The produce for each season is therefore ripe and tasty as well as probably cheaper.
Spring comes late to Scandinavia and depending on the weather you may have to wait a while for the good stuff, but once it gets started all sorts of things starts popping up out of the ground and taking a walk in the woods is like walking through a delicious kitchen. I realize this can be an issue for some, but we tend not to be scared of eating off the land.
The first things that come up are generally the wild garlic and the tart, tasty rhubarbs. When the new potatoes come up the first batch is usually sold at auction and can be worth more than gold.
You know it’s summer when the elderflower starts to bloom and the stalls selling peas, strawberry and honey pop up along the roadsides. Taking a driving or hiking vacation with your parents tend to involve a lot of fresh produce being bought and eaten as is.
Apples anyone? It’s time to start picking berries and fruit and juicing it for the winter. Particularly the Danish island of Fejø is known for its apples, and large parts of the middle of Sweden is an orchard entirely dedicated to the production of apples for cider.
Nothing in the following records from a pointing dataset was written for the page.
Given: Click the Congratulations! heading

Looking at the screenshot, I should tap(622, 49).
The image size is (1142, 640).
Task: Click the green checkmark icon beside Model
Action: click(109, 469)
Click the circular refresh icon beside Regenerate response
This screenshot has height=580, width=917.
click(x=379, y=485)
Let’s face it, there’s only one thing that grows fresh here in winter and that’s kale. No matter how much you love kale and how many ways you know to cook it, that grows old very fast. So, it’s time to bring out the pickled fruits and as for the rest, well, that’s where root vegetables come in. Beets, carrots, onions. There is no end of ways to make a good soup or a delicious stew.
For the meat eaters that means loads or hearty meat dishes as well. Ham and other pork products in Denmark, sheep and goat in Norway are very much associated with midwinter.
With such varied options throughout the year we try to vary our food tours with the seasons. Many of the stops may be the same, but the food we serve can be wildly different from season to season. This means it’s always worth coming back some time, and it gives the guides some excitement in their lives as well.